Ahora, Anagrama publica en España Días sin hambre, la primera novela de Delphine de Vigan -cuando apareció en Francia, en 2001, la autora protegía su verdadera identidad con un seudónimo, el de Lou Delvig- e interesante contraplano a la historia contada en Nada se opone a la noche. La narración recurre también a hechos reales: aquí se cuenta el ingreso de la autora, de joven, en una clínica donde ha de enfrentarse a la anorexia que casi ha convertido su cuerpo en la anatomía de un fantasma. Un trastorno que no es sino el grito desesperado, la equívoca sensación de triunfo -quien haya leído Nada se opone... lo entenderá- de una muchacha ante una vida que sólo le muestra su cara más cruel.

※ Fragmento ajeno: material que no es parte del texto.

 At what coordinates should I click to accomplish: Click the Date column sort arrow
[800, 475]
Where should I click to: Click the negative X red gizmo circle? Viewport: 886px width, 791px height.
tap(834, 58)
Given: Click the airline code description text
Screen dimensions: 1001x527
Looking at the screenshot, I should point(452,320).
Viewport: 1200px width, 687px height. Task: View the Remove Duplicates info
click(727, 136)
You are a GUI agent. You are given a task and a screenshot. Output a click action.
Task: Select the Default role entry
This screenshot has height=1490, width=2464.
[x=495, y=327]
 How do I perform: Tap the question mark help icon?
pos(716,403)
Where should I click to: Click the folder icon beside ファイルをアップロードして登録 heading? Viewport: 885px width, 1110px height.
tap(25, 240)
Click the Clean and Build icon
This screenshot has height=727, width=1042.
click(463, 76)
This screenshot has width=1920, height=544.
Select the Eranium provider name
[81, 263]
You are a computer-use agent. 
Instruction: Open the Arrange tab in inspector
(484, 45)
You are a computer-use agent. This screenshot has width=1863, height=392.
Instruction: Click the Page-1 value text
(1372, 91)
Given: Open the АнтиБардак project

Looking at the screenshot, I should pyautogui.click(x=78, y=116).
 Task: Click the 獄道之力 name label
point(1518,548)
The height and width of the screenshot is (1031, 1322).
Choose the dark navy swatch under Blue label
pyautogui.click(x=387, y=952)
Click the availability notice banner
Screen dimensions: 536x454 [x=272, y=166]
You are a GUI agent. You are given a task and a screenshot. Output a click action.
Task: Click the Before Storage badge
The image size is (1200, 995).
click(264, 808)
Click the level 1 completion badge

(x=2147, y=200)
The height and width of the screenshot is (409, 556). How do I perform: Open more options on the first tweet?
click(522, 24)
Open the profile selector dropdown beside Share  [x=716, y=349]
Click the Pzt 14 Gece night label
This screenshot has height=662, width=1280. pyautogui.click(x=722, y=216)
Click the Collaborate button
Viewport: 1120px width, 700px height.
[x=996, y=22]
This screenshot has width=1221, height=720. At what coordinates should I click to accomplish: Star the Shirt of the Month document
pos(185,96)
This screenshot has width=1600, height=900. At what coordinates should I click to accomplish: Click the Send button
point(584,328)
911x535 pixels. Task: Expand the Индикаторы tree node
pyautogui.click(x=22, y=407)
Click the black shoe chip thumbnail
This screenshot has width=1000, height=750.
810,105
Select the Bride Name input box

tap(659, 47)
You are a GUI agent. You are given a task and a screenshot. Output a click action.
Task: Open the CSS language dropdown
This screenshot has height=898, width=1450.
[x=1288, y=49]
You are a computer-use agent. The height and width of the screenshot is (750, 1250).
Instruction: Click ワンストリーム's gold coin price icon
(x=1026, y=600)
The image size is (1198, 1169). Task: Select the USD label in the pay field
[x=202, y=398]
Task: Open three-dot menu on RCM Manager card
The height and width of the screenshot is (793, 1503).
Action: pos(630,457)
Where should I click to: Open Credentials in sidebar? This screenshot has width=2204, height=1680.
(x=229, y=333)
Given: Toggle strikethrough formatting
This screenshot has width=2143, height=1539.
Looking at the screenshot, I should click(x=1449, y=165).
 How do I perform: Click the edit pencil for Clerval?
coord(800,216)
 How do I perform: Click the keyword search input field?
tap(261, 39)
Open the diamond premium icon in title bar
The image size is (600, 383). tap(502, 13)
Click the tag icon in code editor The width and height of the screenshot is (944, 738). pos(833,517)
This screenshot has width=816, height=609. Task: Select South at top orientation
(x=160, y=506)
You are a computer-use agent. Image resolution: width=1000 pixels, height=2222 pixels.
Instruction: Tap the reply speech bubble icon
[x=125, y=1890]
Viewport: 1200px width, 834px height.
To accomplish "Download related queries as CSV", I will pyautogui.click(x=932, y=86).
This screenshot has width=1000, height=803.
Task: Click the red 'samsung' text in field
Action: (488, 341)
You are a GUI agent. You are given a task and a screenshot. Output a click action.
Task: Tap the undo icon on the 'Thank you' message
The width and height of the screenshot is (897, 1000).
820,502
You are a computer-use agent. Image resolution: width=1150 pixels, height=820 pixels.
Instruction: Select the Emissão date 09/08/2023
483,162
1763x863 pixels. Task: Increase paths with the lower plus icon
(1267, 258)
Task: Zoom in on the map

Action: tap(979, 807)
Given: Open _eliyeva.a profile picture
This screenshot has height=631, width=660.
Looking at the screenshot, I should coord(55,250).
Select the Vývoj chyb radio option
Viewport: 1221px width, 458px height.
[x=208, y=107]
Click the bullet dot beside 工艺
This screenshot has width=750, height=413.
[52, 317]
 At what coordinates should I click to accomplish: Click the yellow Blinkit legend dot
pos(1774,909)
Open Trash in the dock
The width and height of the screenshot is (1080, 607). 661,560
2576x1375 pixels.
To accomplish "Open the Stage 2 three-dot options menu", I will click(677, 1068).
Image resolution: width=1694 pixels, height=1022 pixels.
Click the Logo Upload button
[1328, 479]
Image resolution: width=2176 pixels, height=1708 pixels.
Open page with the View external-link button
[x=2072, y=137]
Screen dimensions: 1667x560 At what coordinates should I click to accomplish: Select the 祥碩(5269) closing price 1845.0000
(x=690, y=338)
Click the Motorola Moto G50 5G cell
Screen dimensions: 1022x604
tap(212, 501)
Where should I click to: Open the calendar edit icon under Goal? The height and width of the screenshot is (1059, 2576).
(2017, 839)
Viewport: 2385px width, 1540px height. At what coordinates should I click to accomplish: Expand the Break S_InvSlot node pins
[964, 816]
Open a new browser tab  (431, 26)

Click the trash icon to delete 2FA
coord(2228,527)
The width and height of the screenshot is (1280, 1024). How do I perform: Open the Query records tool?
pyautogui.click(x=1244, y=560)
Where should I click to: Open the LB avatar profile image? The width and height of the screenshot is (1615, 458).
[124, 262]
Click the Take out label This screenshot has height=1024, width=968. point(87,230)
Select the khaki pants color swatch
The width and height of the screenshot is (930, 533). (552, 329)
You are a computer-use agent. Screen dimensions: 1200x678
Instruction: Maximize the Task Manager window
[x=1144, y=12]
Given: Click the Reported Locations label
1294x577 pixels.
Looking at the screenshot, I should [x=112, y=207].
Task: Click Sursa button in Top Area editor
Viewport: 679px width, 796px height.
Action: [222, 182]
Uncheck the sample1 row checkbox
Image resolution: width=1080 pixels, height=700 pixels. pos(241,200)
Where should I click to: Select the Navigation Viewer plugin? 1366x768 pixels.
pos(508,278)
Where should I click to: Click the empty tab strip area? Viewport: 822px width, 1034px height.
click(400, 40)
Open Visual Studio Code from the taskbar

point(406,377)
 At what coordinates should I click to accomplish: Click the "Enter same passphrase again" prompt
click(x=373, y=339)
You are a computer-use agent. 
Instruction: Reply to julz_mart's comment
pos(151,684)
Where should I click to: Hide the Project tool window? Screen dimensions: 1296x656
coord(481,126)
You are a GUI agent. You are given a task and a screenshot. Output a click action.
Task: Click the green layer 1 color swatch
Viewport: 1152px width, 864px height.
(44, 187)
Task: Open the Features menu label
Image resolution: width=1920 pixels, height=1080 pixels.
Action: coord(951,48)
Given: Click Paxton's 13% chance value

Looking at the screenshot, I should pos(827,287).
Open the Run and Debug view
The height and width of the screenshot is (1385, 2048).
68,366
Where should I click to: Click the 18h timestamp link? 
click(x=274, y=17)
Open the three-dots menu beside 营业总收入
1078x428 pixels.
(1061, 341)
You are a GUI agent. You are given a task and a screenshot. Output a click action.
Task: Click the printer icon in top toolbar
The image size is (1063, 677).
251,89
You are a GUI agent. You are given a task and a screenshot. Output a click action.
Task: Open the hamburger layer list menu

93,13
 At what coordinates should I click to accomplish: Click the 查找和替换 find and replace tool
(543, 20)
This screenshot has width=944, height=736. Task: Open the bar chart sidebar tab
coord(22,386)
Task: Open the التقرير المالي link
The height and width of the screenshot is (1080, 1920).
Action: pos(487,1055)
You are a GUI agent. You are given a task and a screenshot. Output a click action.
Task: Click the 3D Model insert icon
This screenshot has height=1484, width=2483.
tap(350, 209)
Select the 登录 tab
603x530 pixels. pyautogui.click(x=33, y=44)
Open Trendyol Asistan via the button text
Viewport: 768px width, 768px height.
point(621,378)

Días sin hambre describe con inteligencia y sensibilidad los mecanismos mentales que empujan a Laure, la protagonista, a creerse al principio que su enfermedad no es más que un avance, un triunfo. "Se había vuelto inaccesible al miedo y a la rebeldía. Se sentía bien. Mucho más ligera. No quería morirse, sólo desaparecer. Esfumarse. Disolverse. Con medio pomelo en el estómago, volaba por las aceras, días enteros en la calle, vaciando su cuerpo". Detrás de esta delgadez sin concesiones se halla el rencor - "sólo le consta una cosa: quería hacerles daño, herirlos en lo más hondo, tal vez destruirlos. A su padre y a su madre. Que no se vayan de rositas. Venenosos ambos"-, pero Días sin hambre es también una historia que esconde una inesperada ternura: De Vigan relata el compañerismo que se crea entre las internas, y, quizás el elemento más conmovedor de la obra, la complicidad de la paciente hacia un médico que le cuenta historias y la trata con una calidez y una paciencia que no había conocido antes la chica, un especialista que sabe debilitar la resistencia de una enferma que ve en su recuperación un fracaso. La novela es finalmente una confesión sobria, esperanzada, que viene a decirnos -bien lo sabe De Vigan- que incluso del infierno uno puede escapar, que es posible resurgir de las cenizas incluso cuando se tiene el alma vapuleada.